Tomates, haricots mungo et piments

Chan Yan-kuang, assistant de recherche principal pour les ressources génétiques et les semences chez WorldVeg, affirme que la tomate est l'un des légumes les plus consommés au monde. Les tomates indigènes de Tanzanie ont malheureusement subi un taux élevé de pertes lors du transport des zones de production vers les marchés de consommation. WorldVeg, qui a une base régionale à Arusha, en Tanzanie, a donc transféré des tomates cultivées à Taïwan vers l'installation pour une culture d'essai. Finalement, des variétés adaptées aux conditions locales ont été sélectionnées et leur utilisation a été promue auprès des agriculteurs. Aujourd'hui, non seulement la Tanzanie est autosuffisante en tomates, mais elles sont devenues une importante culture commerciale pour les agriculteurs locaux.

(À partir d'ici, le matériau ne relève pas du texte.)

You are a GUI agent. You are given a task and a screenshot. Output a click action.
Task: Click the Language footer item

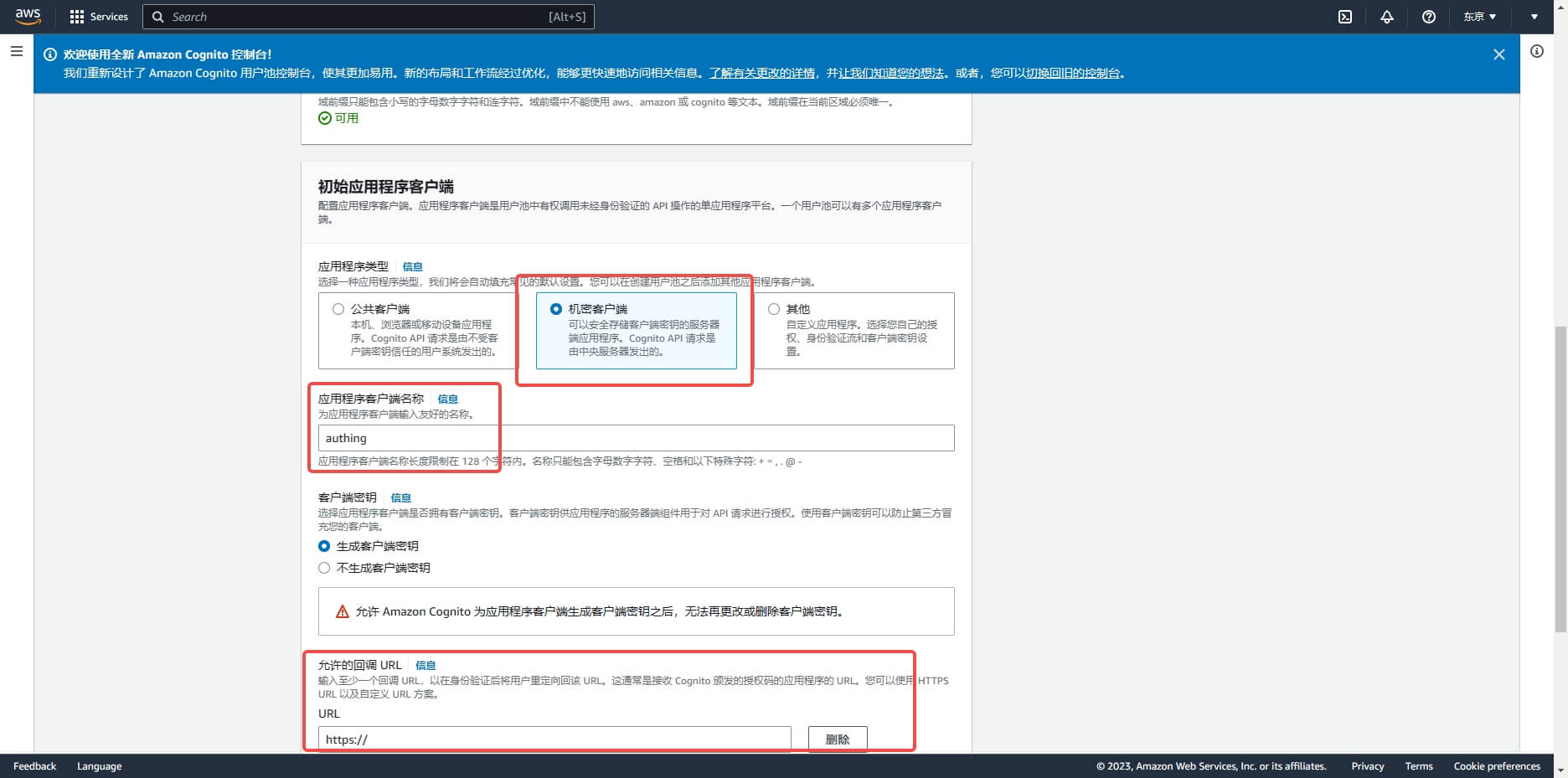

Un autre exemple est le bhut jolokia, un piment particulièrement fort qui est populaire en Afrique. Les variétés originales de bhut jolokia ont une faible résistance aux maladies. Les sélectionneurs de WorldVeg les ont donc sélectivement croisées avec des piments résistants aux maladies et ont sélectionné une variété de bhut jolokia qui est à la fois très épicée et qui a une bonne résistance génétique aux maladies. Cette nouvelle variété a été ramenée en Afrique pour y être cultivée.

Ces dernières années, la technologie agricole s'est largement répandue en Asie du Sud-Est et les variétés locales se perdent rapidement. En 2022, WorldVeg et le ministère des Affaires étrangères ont lancé l'Initiative Taïwan-Asie du Sud-Est sur le matériel génétique végétal, dans le cadre de laquelle le matériel génétique de 183 espèces végétales d'Asie du Sud et du Sud-Est qui était auparavant collecté et stocké à WorldVeg est remis en culture dans leur pays d'origine, pour mettre cette ressource à la disposition des sélectionneurs locaux.

Un rapport publié par l'Organisation des Nations Unies pour l'alimentation et l'agriculture indique qu'au cours du siècle de 1900 à 2000, la biodiversité des cultures vivrières a chuté de 75 %. Grâce à la préservation des variétés, les banques de matériel génétique proposent une « police d'assurance sur mesure » contre les mauvaises récoltes et les crises alimentaires. Néanmoins, si sur cette base nous continuons à ignorer l'ampleur des impacts du réchauffement climatique, il n'y aura pas de fin à la menace de catastrophe pour la race humaine.